Having a technique bar on hand for your kids is a great way to get them into the habit of training early and doing it safely. A technique bar’s smaller profile and lighter weight are ideal for young lifters!
How Big is a Technique Bar?
Like many specialty bars, there is no standard for technique bars. If you look, you’ll see a variance in size and weight across brands and models. That said, there are some pretty consistent measurements from bar to bar.
The weight of a technique bar will be listed as either 15 lbs or 5 kg (there are a few 10 kg bars out there as well). It’s more common to see them made at 5 kg since competitive Olympic lifting uses kg plates exclusively. Learning to work in kg is essential if you plan to lift competitively.
Since 5 kg equates to only 11 lbs, this might make a difference for you. This is particularly true if you buy a technique bar for your kids. That 4 lb difference might not mean much to adults, but it’s huge for a 10-year-old!
The length of a technique bar range from 72″ to 79″. The sleeves vary from 9″ to 12.5″, and are usually mounted on bushings. The higher spin rate of bearings is entirely unnecessary on this type of bar.
Most technique bars are rackable, but you’ll want to double-check before buying if this is important to you.
How Much Weight Can You Load on a Technique Barbell?
A technique barbell can hold between 45 and 200 lbs, depending on the model. More capacity isn’t needed because the purpose of a technique bar is to teach form, not lift a lot of weight. Since most technique bars are made from lightweight aluminum, they can’t hold much weight without being damaged.
It’s important to understand that working on technique requires very little weight. For that reason, these bars are not made from high-tensile strength steel. That’s also why they have shorter than standard sleeves.
A standard barbell is preferred if you need more than 75 total lbs. to train with.
I’d also recommend buying some technique plates along with your bar.
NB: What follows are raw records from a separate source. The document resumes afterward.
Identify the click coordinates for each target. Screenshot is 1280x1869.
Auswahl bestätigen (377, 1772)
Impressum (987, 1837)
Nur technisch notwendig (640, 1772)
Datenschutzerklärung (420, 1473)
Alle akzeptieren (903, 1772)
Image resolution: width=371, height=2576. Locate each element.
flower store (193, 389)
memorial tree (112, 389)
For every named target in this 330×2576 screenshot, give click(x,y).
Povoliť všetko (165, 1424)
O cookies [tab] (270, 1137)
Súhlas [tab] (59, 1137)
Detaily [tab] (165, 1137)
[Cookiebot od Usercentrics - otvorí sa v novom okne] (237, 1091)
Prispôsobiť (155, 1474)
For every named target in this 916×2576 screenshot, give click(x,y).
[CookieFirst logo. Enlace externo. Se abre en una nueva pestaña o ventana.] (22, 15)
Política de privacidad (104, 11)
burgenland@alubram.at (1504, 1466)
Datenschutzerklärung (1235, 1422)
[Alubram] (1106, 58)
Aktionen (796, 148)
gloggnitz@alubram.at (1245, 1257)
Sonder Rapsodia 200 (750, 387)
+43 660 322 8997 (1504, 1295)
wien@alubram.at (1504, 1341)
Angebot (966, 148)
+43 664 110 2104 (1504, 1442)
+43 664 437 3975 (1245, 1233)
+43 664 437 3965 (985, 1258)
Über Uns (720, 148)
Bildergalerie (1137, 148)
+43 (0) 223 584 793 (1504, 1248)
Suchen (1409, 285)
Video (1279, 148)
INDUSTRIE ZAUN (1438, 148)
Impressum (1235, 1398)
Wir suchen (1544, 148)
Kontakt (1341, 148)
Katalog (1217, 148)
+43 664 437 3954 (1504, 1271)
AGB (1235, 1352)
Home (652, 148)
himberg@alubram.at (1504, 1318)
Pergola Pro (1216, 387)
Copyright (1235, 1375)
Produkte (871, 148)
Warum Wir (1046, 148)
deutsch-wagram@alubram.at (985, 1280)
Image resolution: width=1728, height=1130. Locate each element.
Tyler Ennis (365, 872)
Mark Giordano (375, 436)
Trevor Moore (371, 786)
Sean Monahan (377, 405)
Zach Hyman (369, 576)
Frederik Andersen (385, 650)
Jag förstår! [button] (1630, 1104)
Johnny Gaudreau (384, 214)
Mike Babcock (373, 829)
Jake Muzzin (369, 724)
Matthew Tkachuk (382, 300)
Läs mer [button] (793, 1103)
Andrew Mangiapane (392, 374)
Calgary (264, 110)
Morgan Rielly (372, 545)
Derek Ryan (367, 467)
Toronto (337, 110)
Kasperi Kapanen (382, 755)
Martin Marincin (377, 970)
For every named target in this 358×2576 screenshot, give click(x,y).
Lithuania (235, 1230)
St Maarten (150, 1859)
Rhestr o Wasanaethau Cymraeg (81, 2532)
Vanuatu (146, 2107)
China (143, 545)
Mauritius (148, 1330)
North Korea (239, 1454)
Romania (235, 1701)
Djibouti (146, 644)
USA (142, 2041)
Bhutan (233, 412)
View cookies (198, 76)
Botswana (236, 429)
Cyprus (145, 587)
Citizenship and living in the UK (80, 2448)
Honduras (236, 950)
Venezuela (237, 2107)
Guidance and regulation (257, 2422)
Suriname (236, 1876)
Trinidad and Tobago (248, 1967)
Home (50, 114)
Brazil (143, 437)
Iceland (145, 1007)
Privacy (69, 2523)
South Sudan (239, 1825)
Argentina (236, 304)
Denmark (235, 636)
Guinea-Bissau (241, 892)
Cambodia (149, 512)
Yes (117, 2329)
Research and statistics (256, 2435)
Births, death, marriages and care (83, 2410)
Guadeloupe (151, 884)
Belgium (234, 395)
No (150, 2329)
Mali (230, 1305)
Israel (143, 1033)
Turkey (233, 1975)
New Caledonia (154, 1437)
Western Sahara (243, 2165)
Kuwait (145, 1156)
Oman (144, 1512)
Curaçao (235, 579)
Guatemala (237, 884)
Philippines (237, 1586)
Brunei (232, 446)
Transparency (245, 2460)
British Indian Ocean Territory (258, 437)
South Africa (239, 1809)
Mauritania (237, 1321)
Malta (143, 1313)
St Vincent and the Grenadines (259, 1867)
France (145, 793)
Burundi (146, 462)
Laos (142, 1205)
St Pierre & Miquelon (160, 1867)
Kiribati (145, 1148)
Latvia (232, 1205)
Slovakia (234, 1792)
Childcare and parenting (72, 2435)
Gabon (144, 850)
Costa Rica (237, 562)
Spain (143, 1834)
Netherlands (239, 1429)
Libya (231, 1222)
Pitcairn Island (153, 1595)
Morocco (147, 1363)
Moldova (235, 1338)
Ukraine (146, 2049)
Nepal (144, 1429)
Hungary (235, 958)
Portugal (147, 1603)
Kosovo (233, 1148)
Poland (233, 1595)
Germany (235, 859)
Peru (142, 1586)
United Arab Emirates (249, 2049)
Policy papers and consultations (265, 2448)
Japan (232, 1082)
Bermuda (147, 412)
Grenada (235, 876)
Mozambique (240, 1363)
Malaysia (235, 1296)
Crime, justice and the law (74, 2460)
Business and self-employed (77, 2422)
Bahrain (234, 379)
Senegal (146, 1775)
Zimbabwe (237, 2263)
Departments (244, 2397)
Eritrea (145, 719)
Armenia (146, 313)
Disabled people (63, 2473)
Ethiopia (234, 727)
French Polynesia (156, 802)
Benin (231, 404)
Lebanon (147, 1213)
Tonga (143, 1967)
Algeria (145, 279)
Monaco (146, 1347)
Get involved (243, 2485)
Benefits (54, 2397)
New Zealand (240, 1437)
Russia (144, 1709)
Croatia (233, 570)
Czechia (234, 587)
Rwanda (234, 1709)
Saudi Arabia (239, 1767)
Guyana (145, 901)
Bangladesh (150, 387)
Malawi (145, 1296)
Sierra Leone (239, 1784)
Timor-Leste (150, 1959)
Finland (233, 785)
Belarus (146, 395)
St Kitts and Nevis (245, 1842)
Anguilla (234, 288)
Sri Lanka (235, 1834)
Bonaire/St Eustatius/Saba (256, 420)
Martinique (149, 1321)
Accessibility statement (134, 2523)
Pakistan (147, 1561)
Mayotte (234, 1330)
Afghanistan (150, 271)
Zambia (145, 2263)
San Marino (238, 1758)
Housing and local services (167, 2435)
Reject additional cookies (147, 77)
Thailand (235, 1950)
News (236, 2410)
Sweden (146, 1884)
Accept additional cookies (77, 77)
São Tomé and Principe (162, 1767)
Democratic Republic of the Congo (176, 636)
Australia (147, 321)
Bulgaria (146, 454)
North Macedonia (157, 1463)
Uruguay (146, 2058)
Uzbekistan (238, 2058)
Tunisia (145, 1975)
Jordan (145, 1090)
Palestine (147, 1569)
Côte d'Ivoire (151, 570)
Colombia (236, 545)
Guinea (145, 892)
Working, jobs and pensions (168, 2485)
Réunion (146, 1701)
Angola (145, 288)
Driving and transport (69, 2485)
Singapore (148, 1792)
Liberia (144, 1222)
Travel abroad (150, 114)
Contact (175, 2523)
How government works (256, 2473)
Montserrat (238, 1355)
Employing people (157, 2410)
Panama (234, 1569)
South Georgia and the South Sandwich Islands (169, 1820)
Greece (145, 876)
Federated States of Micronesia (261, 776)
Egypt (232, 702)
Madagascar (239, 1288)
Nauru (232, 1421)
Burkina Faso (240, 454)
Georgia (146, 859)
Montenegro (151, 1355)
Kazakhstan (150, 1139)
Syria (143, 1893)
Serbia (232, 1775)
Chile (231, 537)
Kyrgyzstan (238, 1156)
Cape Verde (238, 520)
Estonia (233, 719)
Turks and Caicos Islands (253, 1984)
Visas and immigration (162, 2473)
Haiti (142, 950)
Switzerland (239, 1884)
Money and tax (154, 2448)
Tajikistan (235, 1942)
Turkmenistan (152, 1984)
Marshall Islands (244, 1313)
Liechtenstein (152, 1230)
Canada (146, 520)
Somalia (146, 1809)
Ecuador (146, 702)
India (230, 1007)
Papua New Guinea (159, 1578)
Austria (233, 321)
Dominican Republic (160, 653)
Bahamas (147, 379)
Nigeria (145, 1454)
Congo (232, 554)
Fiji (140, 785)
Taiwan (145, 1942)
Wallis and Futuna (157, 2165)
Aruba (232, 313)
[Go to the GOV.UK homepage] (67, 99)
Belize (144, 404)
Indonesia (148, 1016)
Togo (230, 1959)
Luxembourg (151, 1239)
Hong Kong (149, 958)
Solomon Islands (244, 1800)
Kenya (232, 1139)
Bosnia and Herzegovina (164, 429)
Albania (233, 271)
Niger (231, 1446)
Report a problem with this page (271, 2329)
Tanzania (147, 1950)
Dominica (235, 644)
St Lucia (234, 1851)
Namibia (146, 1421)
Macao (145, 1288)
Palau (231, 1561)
These lighter-weight discs have the same dimensions as the bumpers you’ll use once you add weight.
Technique plates are made of hard plastic, are very lightweight, and can be dropped without damage. These plates allow you to practice your form with gear as close to what you’ll eventually be using as possible.
If you’ve purchased your bumper plates from Fringe Sport (my ONLY recommended brand of bumper plate!), then you can also use their 10 lb plates instead of buying specialty technique plates. Fringe Sport 10 lb bumpers are the only ones that can be dropped without damaging them.
Who Makes the Best Technique Barbells?
American barbell makes the best engineered, designed, and manufactured bars you can buy, regardless of size or type. Their technique bars are no exception.
If you aren’t looking to spend $300 or more on a technique bar, the Rep Fitness technique bar at $159.99 is ideal.
As for plates, Fringe Sport’s 10 lb technique plates are well-made, durable, and inexpensive. While the 10 lb bumpers from Fringe Sport can be dropped, but I wouldn’t do it hundreds of times (they will eventually taco out of shape).
If you typically go for a premium solution, then look no further than the HighTech plates that American Barbell sells.
What are technique barbells made of?
Technique bars are typically constructed of high-strength aluminum. This material gives enough strength to use the bar without damaging it but not enough strength to hold much weight.
How much does a technique bar cost?
Prices on technique bars range from just over $100 to around $300. Weight capacity, length, and construction quality all impact the price.
Do you need special plates to use with a technique barbell?
Yes. You’ll need either technique plates or very light (10 lbs or less) bumpers that are durable enough to be dropped if needed.